* WORK REQUEST: Search the data for lines holding the word "agent". State how many there are, and nothing else.

━━━━━━

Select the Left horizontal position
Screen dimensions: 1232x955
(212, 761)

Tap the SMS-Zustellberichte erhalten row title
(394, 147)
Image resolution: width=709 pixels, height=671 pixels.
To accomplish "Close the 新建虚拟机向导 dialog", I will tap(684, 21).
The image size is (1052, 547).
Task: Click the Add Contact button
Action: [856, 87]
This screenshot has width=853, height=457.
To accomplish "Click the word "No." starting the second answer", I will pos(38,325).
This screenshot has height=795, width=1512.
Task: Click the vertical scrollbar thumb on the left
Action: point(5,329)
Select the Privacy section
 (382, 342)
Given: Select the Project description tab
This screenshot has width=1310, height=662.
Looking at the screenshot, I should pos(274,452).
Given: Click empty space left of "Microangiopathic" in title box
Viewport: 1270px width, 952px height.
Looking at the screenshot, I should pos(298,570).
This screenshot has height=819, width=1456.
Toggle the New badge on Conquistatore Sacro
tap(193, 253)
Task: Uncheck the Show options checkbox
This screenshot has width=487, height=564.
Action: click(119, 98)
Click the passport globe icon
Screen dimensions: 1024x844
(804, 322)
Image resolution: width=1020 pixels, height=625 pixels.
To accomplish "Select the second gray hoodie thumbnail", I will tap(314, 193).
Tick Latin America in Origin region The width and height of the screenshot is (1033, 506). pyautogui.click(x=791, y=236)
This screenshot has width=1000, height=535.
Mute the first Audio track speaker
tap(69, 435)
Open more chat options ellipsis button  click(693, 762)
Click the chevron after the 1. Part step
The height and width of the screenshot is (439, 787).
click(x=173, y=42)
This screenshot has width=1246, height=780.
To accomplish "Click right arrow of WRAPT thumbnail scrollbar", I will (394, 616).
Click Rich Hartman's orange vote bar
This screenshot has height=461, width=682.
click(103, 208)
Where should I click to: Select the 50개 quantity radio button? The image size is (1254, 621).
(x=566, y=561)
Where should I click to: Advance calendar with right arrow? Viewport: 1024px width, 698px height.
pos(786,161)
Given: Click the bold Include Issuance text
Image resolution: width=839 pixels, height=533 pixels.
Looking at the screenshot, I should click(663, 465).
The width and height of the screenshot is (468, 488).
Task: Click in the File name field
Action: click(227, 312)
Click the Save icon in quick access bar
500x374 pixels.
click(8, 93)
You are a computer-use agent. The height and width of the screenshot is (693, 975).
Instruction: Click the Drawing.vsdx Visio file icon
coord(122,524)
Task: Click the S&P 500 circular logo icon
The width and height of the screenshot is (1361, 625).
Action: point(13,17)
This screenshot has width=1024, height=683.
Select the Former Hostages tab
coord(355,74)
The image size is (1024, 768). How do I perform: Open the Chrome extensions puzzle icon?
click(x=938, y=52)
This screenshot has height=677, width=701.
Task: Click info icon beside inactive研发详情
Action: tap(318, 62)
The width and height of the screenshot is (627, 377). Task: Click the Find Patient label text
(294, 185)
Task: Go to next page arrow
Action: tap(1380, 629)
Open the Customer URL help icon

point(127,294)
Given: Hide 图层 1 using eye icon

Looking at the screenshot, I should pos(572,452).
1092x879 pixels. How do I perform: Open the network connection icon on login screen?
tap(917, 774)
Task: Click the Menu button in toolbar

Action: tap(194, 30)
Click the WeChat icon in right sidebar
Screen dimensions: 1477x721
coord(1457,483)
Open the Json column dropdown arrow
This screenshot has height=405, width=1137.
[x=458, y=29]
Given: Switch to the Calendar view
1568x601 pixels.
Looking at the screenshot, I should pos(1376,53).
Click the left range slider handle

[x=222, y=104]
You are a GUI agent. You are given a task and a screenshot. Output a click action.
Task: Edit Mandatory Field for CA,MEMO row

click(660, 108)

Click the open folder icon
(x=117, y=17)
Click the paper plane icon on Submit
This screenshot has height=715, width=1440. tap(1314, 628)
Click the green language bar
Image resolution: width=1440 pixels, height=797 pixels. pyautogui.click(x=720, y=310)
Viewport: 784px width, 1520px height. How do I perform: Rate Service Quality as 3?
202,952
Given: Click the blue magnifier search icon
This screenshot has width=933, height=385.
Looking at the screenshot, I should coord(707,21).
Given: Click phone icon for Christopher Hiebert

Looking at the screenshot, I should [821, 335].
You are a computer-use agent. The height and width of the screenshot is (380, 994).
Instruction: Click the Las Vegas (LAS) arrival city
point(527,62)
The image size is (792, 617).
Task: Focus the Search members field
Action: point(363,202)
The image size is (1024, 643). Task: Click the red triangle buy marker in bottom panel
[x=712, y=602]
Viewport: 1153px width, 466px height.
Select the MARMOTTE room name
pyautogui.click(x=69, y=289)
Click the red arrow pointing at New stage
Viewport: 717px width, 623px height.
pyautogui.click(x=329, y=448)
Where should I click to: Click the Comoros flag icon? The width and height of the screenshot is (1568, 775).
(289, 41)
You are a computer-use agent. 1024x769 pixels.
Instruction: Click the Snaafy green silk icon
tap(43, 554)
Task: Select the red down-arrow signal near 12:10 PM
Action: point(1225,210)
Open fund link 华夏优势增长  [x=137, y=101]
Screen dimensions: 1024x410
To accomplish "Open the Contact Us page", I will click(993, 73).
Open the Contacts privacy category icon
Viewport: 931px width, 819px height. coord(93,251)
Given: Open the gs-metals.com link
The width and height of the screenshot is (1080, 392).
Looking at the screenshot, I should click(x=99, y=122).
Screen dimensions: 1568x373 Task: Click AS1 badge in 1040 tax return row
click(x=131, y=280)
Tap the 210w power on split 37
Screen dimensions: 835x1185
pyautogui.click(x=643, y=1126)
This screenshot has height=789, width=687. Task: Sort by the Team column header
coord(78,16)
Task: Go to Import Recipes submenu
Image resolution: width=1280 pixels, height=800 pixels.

━━━━━━

* RESPONSE TO THIS EXERCISE: 4